DOCUMENT EXCERPT:

_ _ _ _ _

The Firestorm after the Flames
The Sunset Fire in the Idaho Panhandle National Forest near Bayview on Pend Oreille Lake. It burned more than 3,100 acres in very steep terrain. Idaho Department of Lands crews and helicopters quickly attacked the fire because of its proximity to the Navy's submarine base at Bayview, There are also many summer homes and float houses in Scenic Bay, to the right of this photograph. It was taken by Brandon Puckett, a wilderness photographer who lives in Sandpoint. We're big fans of his work. https://www.pucktography.com/ The Sunset Fire was a reburn of the 2018 Cougar Fire. Set by lightning on July 27, it burned 7,636 acres between Bayview and Hope. Because the terrain was steep terrain the Forest Service elected not to salvage any of the burnt timber.

The Firestorm after the Flames

Introduction by Jim Petersen

Frank Carroll is an old friend and a boat rocker of legendary proportion.

He is Vice President of the National Wildfire Alliance and President of Wildfire Pros, a Pueblo, Colorado forest and rangeland consulting firm with a résumé far too long to describe here. Their work is extensive and impressive.

The National Wildfire Alliance was originally formed as the National Wildfire Institute by the late Bruce Courtright, whom we also knew well. Bruce’s long career with the U.S. Forest Service included time with State and Private Forestry and many years as Chief of Management Improvement. As NWI’s founder and board chairman, he was a strong proponent of increased staffing, wildfire prevention, and active forest management.

_ _ _ _ _

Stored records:
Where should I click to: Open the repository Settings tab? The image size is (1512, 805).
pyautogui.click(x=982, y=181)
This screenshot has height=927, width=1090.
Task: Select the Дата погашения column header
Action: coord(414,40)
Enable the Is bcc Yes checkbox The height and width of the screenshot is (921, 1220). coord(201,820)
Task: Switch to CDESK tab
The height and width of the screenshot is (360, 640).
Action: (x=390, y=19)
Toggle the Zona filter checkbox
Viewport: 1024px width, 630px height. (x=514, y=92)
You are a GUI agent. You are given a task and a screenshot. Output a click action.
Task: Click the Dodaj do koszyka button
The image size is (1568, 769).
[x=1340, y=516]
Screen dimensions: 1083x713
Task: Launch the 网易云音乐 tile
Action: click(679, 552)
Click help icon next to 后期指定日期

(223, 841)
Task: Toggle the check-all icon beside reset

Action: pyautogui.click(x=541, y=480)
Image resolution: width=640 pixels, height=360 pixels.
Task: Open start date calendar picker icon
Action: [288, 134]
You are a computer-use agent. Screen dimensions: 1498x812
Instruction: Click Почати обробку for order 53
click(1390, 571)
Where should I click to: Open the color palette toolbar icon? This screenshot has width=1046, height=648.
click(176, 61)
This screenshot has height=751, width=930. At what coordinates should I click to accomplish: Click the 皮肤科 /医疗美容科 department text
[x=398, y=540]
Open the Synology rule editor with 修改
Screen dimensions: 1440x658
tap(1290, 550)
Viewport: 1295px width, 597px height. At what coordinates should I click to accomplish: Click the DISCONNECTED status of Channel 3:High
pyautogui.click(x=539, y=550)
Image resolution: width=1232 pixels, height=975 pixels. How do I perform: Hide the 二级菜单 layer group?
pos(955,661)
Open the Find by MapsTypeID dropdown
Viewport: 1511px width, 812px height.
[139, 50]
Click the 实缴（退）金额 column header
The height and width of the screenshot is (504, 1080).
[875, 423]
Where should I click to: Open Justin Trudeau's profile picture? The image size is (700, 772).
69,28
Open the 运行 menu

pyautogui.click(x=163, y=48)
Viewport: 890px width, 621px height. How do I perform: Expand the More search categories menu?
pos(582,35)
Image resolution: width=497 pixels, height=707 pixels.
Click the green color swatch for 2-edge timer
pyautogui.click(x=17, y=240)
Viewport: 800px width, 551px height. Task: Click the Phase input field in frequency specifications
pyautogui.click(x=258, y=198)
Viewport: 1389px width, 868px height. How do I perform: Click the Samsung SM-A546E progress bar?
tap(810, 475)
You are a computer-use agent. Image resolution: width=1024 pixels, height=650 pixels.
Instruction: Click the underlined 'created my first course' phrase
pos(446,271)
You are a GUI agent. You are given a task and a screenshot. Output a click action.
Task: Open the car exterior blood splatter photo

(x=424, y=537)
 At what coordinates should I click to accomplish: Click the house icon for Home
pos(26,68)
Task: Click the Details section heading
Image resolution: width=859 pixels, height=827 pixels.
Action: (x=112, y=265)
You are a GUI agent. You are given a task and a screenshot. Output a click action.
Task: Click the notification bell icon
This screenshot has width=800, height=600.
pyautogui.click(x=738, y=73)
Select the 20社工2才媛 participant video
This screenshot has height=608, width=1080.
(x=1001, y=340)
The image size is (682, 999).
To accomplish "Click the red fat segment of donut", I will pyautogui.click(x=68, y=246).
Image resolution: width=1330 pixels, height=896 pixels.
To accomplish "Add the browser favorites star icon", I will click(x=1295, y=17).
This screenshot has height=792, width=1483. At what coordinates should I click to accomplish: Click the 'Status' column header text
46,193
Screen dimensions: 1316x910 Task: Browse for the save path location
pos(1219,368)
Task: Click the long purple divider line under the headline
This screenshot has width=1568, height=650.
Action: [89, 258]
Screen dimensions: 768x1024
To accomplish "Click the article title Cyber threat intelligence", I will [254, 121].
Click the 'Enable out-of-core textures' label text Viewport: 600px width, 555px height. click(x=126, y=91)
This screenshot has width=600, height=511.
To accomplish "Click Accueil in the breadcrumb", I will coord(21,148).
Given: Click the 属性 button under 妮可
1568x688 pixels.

_ _ _ _ _

TASK SET:
**1)** In the stored rows, from the line containing "Click the 'Enable" through the final row, inclusive, change "breadcrumb" to "navigation trail" and write those lines out again with nothing else altered.
**2)** Continue the wildfire article from its last sentence.

FINAL RESULTS:
**1)**
Click the 'Enable out-of-core textures' label text Viewport: 600px width, 555px height. click(x=126, y=91)
This screenshot has width=600, height=511.
To accomplish "Click Accueil in the navigation trail", I will coord(21,148).
Given: Click the 属性 button under 妮可
1568x688 pixels.

**2)**
Frank, along with several others we know – including Evergreen board member Phil Aune – has helped breathe new life into Bruce’s vision with the help of Bob Zybach, another old friend whose essays have appeared on our website dozens of times. No one knows more about the history of tribal cultural influences in western Oregon’s Willamette Valley than Bob. He – and Frank – have been instrumental in connecting many dots at NWA and Evergreen.

Frank’s op-ed goes straight at one of the most protected assumptions in today’s federal wildfire policy: that allowing some wildfires to burn under the banner of “managed fire” is a sound restoration strategy.

Based on his decades of field experience, Frank argues that this policy is outdated, dangerous, and undermines resilience. He believes unplanned wildfires should be suppressed quickly, that post-fire salvage and rehabilitation should begin immediately, and that active forest management – including roads, timber utilization, biomass markets, and restoration funding – must replace the cycle of watching forests burn while ignoring, or worse, blocking active restoration.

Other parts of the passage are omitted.